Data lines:
%%
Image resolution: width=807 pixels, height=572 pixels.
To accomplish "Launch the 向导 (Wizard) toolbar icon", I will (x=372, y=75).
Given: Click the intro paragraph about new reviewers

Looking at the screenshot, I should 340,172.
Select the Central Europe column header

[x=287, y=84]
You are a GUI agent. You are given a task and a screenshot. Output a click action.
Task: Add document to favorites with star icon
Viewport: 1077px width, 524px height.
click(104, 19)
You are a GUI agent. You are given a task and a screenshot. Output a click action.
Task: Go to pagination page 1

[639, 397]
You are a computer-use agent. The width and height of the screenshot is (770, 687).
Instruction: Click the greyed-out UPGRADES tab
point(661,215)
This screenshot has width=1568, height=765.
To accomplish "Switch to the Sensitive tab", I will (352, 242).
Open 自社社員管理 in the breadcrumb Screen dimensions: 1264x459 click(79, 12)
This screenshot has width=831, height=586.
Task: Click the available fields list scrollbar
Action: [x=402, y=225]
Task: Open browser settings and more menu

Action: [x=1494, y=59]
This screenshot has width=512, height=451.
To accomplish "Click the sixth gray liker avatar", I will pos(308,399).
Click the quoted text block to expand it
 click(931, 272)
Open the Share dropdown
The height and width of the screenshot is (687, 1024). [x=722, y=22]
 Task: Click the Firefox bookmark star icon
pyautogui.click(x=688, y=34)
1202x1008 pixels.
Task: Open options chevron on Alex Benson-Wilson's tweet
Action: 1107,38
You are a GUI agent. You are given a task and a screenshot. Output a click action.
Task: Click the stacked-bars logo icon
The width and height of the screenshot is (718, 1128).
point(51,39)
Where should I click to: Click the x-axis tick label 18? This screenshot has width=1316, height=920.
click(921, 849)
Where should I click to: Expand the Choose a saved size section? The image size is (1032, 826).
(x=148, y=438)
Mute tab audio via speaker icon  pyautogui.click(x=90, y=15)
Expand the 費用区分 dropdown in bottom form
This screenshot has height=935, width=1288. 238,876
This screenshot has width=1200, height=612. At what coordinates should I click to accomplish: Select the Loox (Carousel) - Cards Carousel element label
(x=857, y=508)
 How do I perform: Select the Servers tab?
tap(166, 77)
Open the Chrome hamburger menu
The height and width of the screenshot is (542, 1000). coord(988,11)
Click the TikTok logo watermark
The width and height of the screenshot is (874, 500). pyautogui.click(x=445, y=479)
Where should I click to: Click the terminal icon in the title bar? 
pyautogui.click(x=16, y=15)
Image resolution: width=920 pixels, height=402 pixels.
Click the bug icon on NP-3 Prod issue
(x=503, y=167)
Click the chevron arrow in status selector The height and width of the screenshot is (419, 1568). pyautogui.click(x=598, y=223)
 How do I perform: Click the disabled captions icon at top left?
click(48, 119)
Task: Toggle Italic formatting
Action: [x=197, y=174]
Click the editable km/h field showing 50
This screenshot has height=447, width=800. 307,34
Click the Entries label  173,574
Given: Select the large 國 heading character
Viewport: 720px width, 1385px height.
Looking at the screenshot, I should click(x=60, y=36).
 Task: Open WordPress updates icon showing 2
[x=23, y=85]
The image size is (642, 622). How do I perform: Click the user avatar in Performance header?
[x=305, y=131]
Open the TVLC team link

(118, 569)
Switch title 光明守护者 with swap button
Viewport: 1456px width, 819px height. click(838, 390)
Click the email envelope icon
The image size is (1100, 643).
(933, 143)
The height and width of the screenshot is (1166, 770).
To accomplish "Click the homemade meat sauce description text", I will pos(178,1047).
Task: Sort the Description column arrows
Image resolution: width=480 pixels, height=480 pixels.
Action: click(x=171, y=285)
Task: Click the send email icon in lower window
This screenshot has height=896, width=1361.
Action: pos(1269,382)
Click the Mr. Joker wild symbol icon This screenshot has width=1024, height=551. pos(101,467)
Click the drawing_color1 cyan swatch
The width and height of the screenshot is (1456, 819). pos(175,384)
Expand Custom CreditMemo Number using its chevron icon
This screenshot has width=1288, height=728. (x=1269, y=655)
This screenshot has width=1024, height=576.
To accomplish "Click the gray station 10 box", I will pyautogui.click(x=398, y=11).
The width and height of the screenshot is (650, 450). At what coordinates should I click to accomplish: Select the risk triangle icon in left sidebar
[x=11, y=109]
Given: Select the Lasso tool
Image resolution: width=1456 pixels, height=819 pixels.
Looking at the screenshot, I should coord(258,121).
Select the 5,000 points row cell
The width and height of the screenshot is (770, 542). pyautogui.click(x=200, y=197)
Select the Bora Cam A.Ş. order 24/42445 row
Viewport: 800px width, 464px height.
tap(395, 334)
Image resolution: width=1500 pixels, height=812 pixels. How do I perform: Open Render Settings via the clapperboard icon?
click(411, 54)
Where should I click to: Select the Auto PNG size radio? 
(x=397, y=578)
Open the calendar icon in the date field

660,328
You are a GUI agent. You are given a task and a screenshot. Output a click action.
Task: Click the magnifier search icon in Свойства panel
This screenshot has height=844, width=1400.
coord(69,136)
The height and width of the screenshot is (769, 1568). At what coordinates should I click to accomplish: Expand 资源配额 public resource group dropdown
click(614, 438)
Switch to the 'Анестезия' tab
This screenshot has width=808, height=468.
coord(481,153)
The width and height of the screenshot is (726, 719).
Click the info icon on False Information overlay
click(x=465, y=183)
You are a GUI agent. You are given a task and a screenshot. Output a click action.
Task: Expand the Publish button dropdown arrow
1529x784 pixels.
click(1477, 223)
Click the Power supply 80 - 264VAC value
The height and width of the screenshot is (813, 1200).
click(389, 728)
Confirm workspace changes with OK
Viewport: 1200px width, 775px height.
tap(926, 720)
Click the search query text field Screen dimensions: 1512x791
%%
--- Set exercise ---
Format every line of the items above as a Markdown table with the columns Row and Line, numbering each row. Leave out the blank lines.

--- Written reply ---
| Row | Line |
|---|---|
| 1 | Image resolution: width=807 pixels, height=572 pixels. |
| 2 | To accomplish "Launch the 向导 (Wizard) toolbar icon", I will (x=372, y=75). |
| 3 | Given: Click the intro paragraph about new reviewers |
| 4 | Looking at the screenshot, I should 340,172. |
| 5 | Select the Central Europe column header |
| 6 | [x=287, y=84] |
| 7 | You are a GUI agent. You are given a task and a screenshot. Output a click action. |
| 8 | Task: Add document to favorites with star icon |
| 9 | Viewport: 1077px width, 524px height. |
| 10 | click(104, 19) |
| 11 | You are a GUI agent. You are given a task and a screenshot. Output a click action. |
| 12 | Task: Go to pagination page 1 |
| 13 | [639, 397] |
| 14 | You are a computer-use agent. The width and height of the screenshot is (770, 687). |
| 15 | Instruction: Click the greyed-out UPGRADES tab |
| 16 | point(661,215) |
| 17 | This screenshot has width=1568, height=765. |
| 18 | To accomplish "Switch to the Sensitive tab", I will (352, 242). |
| 19 | Open 自社社員管理 in the breadcrumb Screen dimensions: 1264x459 click(79, 12) |
| 20 | This screenshot has width=831, height=586. |
| 21 | Task: Click the available fields list scrollbar |
| 22 | Action: [x=402, y=225] |
| 23 | Task: Open browser settings and more menu |
| 24 | Action: [x=1494, y=59] |
| 25 | This screenshot has width=512, height=451. |
| 26 | To accomplish "Click the sixth gray liker avatar", I will pos(308,399). |
| 27 | Click the quoted text block to expand it |
| 28 |  click(931, 272) |
| 29 | Open the Share dropdown |
| 30 | The height and width of the screenshot is (687, 1024). [x=722, y=22] |
| 31 |  Task: Click the Firefox bookmark star icon |
| 32 | pyautogui.click(x=688, y=34) |
| 33 | 1202x1008 pixels. |
| 34 | Task: Open options chevron on Alex Benson-Wilson's tweet |
| 35 | Action: 1107,38 |
| 36 | You are a GUI agent. You are given a task and a screenshot. Output a click action. |
| 37 | Task: Click the stacked-bars logo icon |
| 38 | The width and height of the screenshot is (718, 1128). |
| 39 | point(51,39) |
| 40 | Where should I click to: Click the x-axis tick label 18? This screenshot has width=1316, height=920. |
| 41 | click(921, 849) |
| 42 | Where should I click to: Expand the Choose a saved size section? The image size is (1032, 826). |
| 43 | (x=148, y=438) |
| 44 | Mute tab audio via speaker icon  pyautogui.click(x=90, y=15) |
| 45 | Expand the 費用区分 dropdown in bottom form |
| 46 | This screenshot has height=935, width=1288. 238,876 |
| 47 | This screenshot has width=1200, height=612. At what coordinates should I click to accomplish: Select the Loox (Carousel) - Cards Carousel element label |
| 48 | (x=857, y=508) |
| 49 |  How do I perform: Select the Servers tab? |
| 50 | tap(166, 77) |
| 51 | Open the Chrome hamburger menu |
| 52 | The height and width of the screenshot is (542, 1000). coord(988,11) |
| 53 | Click the TikTok logo watermark |
| 54 | The width and height of the screenshot is (874, 500). pyautogui.click(x=445, y=479) |
| 55 | Where should I click to: Click the terminal icon in the title bar?  |
| 56 | pyautogui.click(x=16, y=15) |
| 57 | Image resolution: width=920 pixels, height=402 pixels. |
| 58 | Click the bug icon on NP-3 Prod issue |
| 59 | (x=503, y=167) |
| 60 | Click the chevron arrow in status selector The height and width of the screenshot is (419, 1568). pyautogui.click(x=598, y=223) |
| 61 |  How do I perform: Click the disabled captions icon at top left? |
| 62 | click(48, 119) |
| 63 | Task: Toggle Italic formatting |
| 64 | Action: [x=197, y=174] |
| 65 | Click the editable km/h field showing 50 |
| 66 | This screenshot has height=447, width=800. 307,34 |
| 67 | Click the Entries label  173,574 |
| 68 | Given: Select the large 國 heading character |
| 69 | Viewport: 720px width, 1385px height. |
| 70 | Looking at the screenshot, I should click(x=60, y=36). |
| 71 |  Task: Open WordPress updates icon showing 2 |
| 72 | [x=23, y=85] |
| 73 | The image size is (642, 622). How do I perform: Click the user avatar in Performance header? |
| 74 | [x=305, y=131] |
| 75 | Open the TVLC team link |
| 76 | (118, 569) |
| 77 | Switch title 光明守护者 with swap button |
| 78 | Viewport: 1456px width, 819px height. click(838, 390) |
| 79 | Click the email envelope icon |
| 80 | The image size is (1100, 643). |
| 81 | (933, 143) |
| 82 | The height and width of the screenshot is (1166, 770). |
| 83 | To accomplish "Click the homemade meat sauce description text", I will pos(178,1047). |
| 84 | Task: Sort the Description column arrows |
| 85 | Image resolution: width=480 pixels, height=480 pixels. |
| 86 | Action: click(x=171, y=285) |
| 87 | Task: Click the send email icon in lower window |
| 88 | This screenshot has height=896, width=1361. |
| 89 | Action: pos(1269,382) |
| 90 | Click the Mr. Joker wild symbol icon This screenshot has width=1024, height=551. pos(101,467) |
| 91 | Click the drawing_color1 cyan swatch |
| 92 | The width and height of the screenshot is (1456, 819). pos(175,384) |
| 93 | Expand Custom CreditMemo Number using its chevron icon |
| 94 | This screenshot has width=1288, height=728. (x=1269, y=655) |
| 95 | This screenshot has width=1024, height=576. |
| 96 | To accomplish "Click the gray station 10 box", I will pyautogui.click(x=398, y=11). |
| 97 | The width and height of the screenshot is (650, 450). At what coordinates should I click to accomplish: Select the risk triangle icon in left sidebar |
| 98 | [x=11, y=109] |
| 99 | Given: Select the Lasso tool |
| 100 | Image resolution: width=1456 pixels, height=819 pixels. |
| 101 | Looking at the screenshot, I should coord(258,121). |
| 102 | Select the 5,000 points row cell |
| 103 | The width and height of the screenshot is (770, 542). pyautogui.click(x=200, y=197) |
| 104 | Select the Bora Cam A.Ş. order 24/42445 row |
| 105 | Viewport: 800px width, 464px height. |
| 106 | tap(395, 334) |
| 107 | Image resolution: width=1500 pixels, height=812 pixels. How do I perform: Open Render Settings via the clapperboard icon? |
| 108 | click(411, 54) |
| 109 | Where should I click to: Select the Auto PNG size radio?  |
| 110 | (x=397, y=578) |
| 111 | Open the calendar icon in the date field |
| 112 | 660,328 |
| 113 | You are a GUI agent. You are given a task and a screenshot. Output a click action. |
| 114 | Task: Click the magnifier search icon in Свойства panel |
| 115 | This screenshot has height=844, width=1400. |
| 116 | coord(69,136) |
| 117 | The height and width of the screenshot is (769, 1568). At what coordinates should I click to accomplish: Expand 资源配额 public resource group dropdown |
| 118 | click(614, 438) |
| 119 | Switch to the 'Анестезия' tab |
| 120 | This screenshot has width=808, height=468. |
| 121 | coord(481,153) |
| 122 | The width and height of the screenshot is (726, 719). |
| 123 | Click the info icon on False Information overlay |
| 124 | click(x=465, y=183) |
| 125 | You are a GUI agent. You are given a task and a screenshot. Output a click action. |
| 126 | Task: Expand the Publish button dropdown arrow |
| 127 | 1529x784 pixels. |
| 128 | click(1477, 223) |
| 129 | Click the Power supply 80 - 264VAC value |
| 130 | The height and width of the screenshot is (813, 1200). |
| 131 | click(389, 728) |
| 132 | Confirm workspace changes with OK |
| 133 | Viewport: 1200px width, 775px height. |
| 134 | tap(926, 720) |
| 135 | Click the search query text field Screen dimensions: 1512x791 |